Dataset excerpts
Content starts
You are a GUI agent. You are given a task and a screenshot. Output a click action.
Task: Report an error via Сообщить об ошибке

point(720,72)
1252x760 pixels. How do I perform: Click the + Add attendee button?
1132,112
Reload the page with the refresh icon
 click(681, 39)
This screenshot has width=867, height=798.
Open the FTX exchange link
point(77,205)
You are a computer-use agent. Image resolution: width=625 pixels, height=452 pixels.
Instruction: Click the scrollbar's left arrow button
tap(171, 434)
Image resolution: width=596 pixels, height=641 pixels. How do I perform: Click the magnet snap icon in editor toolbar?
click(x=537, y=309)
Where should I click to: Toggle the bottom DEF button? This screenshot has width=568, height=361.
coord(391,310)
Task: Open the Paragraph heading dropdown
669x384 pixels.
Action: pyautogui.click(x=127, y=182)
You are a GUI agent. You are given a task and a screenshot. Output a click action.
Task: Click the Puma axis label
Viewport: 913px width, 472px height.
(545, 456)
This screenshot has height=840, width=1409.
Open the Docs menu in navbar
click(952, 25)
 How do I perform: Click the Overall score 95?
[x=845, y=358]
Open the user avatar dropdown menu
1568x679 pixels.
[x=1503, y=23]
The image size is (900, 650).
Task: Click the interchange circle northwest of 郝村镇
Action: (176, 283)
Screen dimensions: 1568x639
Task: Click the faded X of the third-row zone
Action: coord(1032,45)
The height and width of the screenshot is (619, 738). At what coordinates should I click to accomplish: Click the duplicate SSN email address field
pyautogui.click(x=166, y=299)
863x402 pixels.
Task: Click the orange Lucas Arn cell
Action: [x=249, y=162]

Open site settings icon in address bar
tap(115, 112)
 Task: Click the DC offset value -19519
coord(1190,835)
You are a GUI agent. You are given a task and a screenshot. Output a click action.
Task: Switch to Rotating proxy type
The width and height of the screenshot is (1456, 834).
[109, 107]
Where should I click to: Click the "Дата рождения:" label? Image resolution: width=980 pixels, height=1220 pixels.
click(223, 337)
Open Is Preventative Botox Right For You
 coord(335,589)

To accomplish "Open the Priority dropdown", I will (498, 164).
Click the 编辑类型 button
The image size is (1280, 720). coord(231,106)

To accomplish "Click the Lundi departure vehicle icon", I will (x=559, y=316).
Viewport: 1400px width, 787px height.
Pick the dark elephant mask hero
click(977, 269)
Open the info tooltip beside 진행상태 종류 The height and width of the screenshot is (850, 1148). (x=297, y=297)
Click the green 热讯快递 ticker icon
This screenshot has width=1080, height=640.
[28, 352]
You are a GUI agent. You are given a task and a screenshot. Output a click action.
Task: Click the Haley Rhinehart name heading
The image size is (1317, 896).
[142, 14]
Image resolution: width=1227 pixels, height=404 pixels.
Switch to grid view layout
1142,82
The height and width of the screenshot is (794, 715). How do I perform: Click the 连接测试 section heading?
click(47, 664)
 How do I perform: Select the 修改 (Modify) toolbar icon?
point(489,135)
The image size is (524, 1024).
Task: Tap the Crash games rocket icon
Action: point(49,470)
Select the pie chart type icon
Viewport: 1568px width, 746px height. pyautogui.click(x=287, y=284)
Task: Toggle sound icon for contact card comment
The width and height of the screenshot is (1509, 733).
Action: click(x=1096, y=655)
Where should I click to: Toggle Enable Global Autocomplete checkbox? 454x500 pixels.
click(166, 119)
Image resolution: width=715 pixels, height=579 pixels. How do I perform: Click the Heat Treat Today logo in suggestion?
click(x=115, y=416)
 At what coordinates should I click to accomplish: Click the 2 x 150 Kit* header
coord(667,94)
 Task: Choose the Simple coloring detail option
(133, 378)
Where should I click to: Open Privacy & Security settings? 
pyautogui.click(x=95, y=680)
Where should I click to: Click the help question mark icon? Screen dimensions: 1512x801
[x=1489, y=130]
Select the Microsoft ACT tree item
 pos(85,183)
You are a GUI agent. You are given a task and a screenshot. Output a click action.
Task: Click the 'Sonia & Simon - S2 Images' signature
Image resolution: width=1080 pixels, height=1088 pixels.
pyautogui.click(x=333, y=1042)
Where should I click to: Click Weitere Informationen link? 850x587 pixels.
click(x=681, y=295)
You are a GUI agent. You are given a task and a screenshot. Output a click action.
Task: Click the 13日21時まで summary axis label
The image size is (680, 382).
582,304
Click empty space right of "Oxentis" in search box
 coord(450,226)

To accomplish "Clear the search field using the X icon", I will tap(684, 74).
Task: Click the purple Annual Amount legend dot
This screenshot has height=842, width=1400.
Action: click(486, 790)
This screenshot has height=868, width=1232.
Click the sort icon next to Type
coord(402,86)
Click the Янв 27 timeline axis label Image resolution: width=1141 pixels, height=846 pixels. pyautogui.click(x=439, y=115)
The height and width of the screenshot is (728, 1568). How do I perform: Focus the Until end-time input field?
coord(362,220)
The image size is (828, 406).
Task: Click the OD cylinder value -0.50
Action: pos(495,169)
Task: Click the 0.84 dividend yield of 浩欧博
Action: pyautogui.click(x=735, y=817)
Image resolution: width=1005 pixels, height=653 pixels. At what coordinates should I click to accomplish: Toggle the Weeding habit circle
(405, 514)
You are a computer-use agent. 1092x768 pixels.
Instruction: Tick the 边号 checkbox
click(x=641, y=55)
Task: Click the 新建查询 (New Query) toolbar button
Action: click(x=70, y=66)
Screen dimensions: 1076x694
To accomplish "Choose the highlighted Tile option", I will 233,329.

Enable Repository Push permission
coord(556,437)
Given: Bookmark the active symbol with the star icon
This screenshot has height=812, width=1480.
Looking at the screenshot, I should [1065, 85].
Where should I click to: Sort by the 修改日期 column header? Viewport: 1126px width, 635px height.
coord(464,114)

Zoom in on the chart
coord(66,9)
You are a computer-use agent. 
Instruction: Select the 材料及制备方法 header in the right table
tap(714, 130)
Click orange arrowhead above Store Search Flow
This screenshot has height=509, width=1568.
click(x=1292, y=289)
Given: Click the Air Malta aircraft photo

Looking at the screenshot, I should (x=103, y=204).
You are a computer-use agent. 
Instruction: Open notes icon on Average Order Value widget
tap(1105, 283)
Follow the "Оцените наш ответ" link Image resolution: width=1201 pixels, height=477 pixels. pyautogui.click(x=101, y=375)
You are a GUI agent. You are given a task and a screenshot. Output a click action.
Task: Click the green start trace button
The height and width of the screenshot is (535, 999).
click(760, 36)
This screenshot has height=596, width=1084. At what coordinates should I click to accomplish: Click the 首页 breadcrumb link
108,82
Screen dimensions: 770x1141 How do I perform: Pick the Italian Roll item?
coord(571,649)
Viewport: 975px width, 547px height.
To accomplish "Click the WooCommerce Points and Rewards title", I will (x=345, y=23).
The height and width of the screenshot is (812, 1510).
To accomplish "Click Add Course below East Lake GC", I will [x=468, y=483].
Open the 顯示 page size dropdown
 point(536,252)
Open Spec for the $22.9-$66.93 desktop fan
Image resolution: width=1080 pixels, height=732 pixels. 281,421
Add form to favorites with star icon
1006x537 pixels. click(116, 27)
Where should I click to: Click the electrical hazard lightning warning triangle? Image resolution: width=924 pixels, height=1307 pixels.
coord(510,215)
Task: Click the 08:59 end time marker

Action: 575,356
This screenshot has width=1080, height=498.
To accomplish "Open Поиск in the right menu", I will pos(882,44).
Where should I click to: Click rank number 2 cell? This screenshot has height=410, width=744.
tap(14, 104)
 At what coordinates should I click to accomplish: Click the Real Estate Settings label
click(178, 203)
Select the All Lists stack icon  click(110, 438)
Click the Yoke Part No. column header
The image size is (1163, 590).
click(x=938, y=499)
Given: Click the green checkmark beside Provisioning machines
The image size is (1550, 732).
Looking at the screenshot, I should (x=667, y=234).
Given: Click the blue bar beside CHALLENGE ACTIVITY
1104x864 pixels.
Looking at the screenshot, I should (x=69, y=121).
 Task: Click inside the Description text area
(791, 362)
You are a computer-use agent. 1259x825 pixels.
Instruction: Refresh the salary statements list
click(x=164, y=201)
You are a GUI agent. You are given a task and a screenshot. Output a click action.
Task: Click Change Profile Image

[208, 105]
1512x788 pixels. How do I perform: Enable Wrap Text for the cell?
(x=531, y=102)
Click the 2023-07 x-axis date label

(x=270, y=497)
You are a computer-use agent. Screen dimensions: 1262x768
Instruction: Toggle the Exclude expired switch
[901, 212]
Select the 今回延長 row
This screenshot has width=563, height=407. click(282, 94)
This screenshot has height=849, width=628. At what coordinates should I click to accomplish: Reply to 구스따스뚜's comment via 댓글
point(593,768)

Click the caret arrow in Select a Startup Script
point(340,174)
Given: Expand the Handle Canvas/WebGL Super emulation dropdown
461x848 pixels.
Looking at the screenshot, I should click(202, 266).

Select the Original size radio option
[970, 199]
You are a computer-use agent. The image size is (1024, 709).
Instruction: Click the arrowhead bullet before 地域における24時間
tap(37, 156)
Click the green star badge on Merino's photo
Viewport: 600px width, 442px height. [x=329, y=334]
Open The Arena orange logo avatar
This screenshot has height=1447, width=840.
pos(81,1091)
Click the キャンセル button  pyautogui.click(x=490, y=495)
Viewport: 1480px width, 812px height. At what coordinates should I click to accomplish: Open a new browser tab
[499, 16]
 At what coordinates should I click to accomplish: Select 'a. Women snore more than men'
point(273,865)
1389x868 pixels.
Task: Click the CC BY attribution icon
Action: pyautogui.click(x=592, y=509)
Content ends
__WHAT YOU NEED TO DO__: Every line above with the word "computer" is to be copied out.

__RESULT OF THE TASK__:
You are a computer-use agent. Image resolution: width=625 pixels, height=452 pixels.
You are a computer-use agent. 1092x768 pixels.
You are a computer-use agent. 
You are a computer-use agent. 
You are a computer-use agent. 1259x825 pixels.
You are a computer-use agent. Screen dimensions: 1262x768
You are a computer-use agent. The image size is (1024, 709).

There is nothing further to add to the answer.